---- Given records
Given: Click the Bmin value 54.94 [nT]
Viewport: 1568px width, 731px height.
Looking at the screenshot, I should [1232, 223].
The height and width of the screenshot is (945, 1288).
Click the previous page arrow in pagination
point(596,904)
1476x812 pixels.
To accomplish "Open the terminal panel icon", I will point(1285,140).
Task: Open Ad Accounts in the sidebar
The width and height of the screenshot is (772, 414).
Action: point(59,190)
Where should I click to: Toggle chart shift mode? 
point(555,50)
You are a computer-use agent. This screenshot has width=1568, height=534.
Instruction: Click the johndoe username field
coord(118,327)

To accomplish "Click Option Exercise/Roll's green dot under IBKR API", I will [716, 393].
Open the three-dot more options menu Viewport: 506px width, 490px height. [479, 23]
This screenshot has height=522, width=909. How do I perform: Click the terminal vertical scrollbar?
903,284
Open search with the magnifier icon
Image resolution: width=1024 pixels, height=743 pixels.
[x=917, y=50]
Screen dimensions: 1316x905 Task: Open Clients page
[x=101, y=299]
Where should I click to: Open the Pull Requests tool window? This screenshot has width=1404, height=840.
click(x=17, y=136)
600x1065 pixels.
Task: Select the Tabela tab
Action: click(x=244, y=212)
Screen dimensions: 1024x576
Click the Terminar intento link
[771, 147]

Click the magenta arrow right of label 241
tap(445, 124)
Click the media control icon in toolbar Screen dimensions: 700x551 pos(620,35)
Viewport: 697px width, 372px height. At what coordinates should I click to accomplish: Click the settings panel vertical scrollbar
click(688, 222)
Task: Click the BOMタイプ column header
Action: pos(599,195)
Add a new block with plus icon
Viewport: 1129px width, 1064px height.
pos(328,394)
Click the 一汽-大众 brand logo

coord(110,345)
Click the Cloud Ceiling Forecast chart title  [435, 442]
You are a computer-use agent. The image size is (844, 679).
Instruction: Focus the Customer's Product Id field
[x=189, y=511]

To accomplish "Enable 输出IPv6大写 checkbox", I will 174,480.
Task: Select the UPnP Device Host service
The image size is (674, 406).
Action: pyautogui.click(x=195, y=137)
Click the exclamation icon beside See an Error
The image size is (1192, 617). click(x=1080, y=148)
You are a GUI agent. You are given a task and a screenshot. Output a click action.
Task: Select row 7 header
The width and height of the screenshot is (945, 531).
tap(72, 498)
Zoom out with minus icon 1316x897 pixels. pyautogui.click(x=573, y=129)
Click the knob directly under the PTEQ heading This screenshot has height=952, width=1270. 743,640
--------
### Objective
Recast everything in the listing above, from the line containing "This screenshot has height=522, width=909." down to the line containing "Action: pos(599,195)", both included, as a numbered list with blank lines left out.

### Full response
1. This screenshot has height=522, width=909. How do I perform: Click the terminal vertical scrollbar?
2. 903,284
3. Open search with the magnifier icon
4. Image resolution: width=1024 pixels, height=743 pixels.
5. [x=917, y=50]
6. Screen dimensions: 1316x905 Task: Open Clients page
7. [x=101, y=299]
8. Where should I click to: Open the Pull Requests tool window? This screenshot has width=1404, height=840.
9. click(x=17, y=136)
10. 600x1065 pixels.
11. Task: Select the Tabela tab
12. Action: click(x=244, y=212)
13. Screen dimensions: 1024x576
14. Click the Terminar intento link
15. [771, 147]
16. Click the magenta arrow right of label 241
17. tap(445, 124)
18. Click the media control icon in toolbar Screen dimensions: 700x551 pos(620,35)
19. Viewport: 697px width, 372px height. At what coordinates should I click to accomplish: Click the settings panel vertical scrollbar
20. click(688, 222)
21. Task: Click the BOMタイプ column header
22. Action: pos(599,195)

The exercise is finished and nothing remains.